You encounter the entrance to an ancient temple dedicated to Asmodeus. In order to ensure it stay sealed even if abandoned for a period, a puzzle was built into the entrance. Part of the puzzle is a skill challenge, and part a puzzle, to discover the things that a true high ranking priest of Asmodeus would know, but that you don't.

We've had a few letter/number substitution ones- those were fun. Another interesting one involved the Black Star (Timesus, from the original 4e set of campaigns)- there was a riddle, and the DM had put together some code showing 3 planets orbiting a star. You had to figure out from the riddle, and from watching the orbit of the planets, that there was a black star that was also pulling the planets, and get it into the right alignment (this was displayed on a tv, but the framing was that we were watching a magical image in a ruin).

jaezon3
2016-05-22, 05:27 PM
I was inspired by the "Enter twice, leave once" post.

PCs walk in the room and there is a mirror directly facing the door (as well as whatever else you want to be in the room). The door disappears when everyone gets in the room. To get out, they need to cover the mirror. They entered twice (physical and mirror image), but leave once (no mirror image). The phrase could be written above the mirror or stated via magic mouth when the door disappears or whatever.

Cyrus_Mortis
2016-06-29, 11:27 AM
Here is one puzzle I used recently. It is fairly simple, as they were new players , but they had a lot of fun doing it.

OK, so they come to a double door, they open it, and the doors open all the way and snap into the wall.
The ground is covered in 3 different glyphs.
A int check of 20 or arcana check of 10-15 (depending on how hard you wanna make it) reveals that the 3 glyphs are archaic arcane symbols for: fire, air, and earth.

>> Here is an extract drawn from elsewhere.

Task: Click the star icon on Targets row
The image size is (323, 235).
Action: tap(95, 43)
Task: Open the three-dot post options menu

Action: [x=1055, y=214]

There is a message written in some strange language... with a proper investigation check, and knowledge of said language, it reads something like "follow the mountain" just something revealing that the earth is safe.

I placed the earth tiles right in front, as the player steps on them the tile slides down and snaps into place, doing nothing... they still freaked out expecting something the entire time..

Upon pressing fire the entire room lights up with fire dealing damage (amt depending on how hard you wanna make it for me it was 1d10.)

Upon pressing air the room filled with gas, causing the players to take 1d6 poison every turn they were in the room, (but pressing fire again burnt the air, clearing the room of gas)

After that it is merely following the earth tiles, but of course I made several of them fake, and they had to make several athletics/acrobatics checks to jump to farther away tiles.

My players actually went about it pretty smart.. while outside the room they pressed each tile from range with a staff (after the arrows and rocks weren't heavy enough)

I had a few more ideas for this I haven't used:

1, to add a water to it perhaps it could cause all tiles to randomly change(just have several layouts ready; or if your lazy just use a mirror image of current layout and switch back and forth between presses. !!! oh! maybe even make it mandatory to make it out... like certain tiles are only available from the mirrored layout?)

2, I had my players ruin it slightly... after they set off the trap(while in the middle of the room) they said **** it and booked it to the exit. maybe add something that stops this
Perhaps make giant hole/crags in the room, making it impossible to just run out witout getting really messed up.

3, as part of the last idea . you could make another tile or earth if you make it a harmful one instead, make it a fall away tile, like it just falls into the crag/hole and they have to make a DEX check to avoid falling as well.